Parking places to go in revamp of Hanley streets
A CASH-STRAPPED council expects to lose £100,000 from on-street parking and enforcement charges as part of plans to revamp the city centre.
A number of parking bays and bus lanes are set to be removed from Hanley under major plans for a new bus station and retail development.
And the changes will also see disabled parking bays removed to make way for the new bus routes.
Changes include the removal of on-street parking along both Percy Street and Tontine Street, and the withdrawal of disabled parking bays in either Stafford Street or Trinity Street.
There will be no changes to the pay-and-display bays currently in Trinity Street.
Disabled bays will be created in Goodson Street and Burton Place to replace those lost in Tontine Street and Percy Street. There will also be spaces in Foundry Street.

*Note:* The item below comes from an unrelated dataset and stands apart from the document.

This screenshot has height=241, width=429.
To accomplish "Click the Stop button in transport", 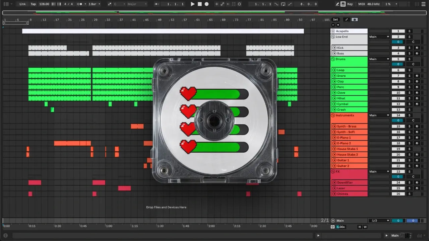I will 200,4.
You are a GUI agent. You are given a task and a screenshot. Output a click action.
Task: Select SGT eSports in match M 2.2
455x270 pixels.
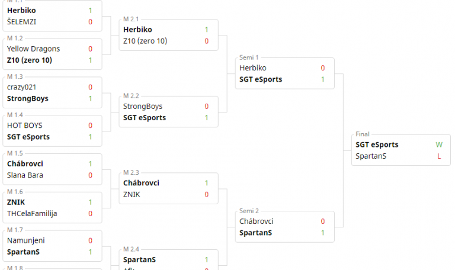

A council report states: "The loss of on-street parking in this area of the city centre is one of the consequences of the public realm improvements and the council's view that the removal of traffic and parking from Percy Street and Tontine Street in particular will encourage regeneration by making the area more attractive to shoppers."
Pam Dutton, assistant manager of Percy Street wedding suit supplier Formal Affair, said: "We are not happy about losing the parking bays, but there is nothing we can do about it."
Shoppers, however, have welcomed the plans, but claim the authority should address parking prices to increase trade. Kelly Royals, aged 26, a learning support assistant from Newcastle, said: "Pedestrian access will make the area safer and eliminate inconsiderate parking, as is the case now.
"The whole area needs updating and renovating."
Student David Booker, aged 29, of Shelton, added: "I think anything that can be done to help regenerate Hanley is a good thing."
A two-month public consultation led to 25 alterations to the original proposals.
Lizette Morganti, aged 33, of Newcastle, a project worker for supported housing, said: "I don't go to Hanley because of the cost of parking. I do not see that pedestrianisation will encourage shoppers."
As part of its plans, the authority will also close four of its car parks in Hanley. They include the 51-space Lichfield Street car park, Castle Street car park, which has 112 spaces, the 30-space facility in Crown Street and the 11 spaces in Warner Street.
The Sentinel has reported on plunging council car park income, which reached £3.2 million in 2009/10, but has slumped to £2.5 million this year – £400,000 less than budgeted.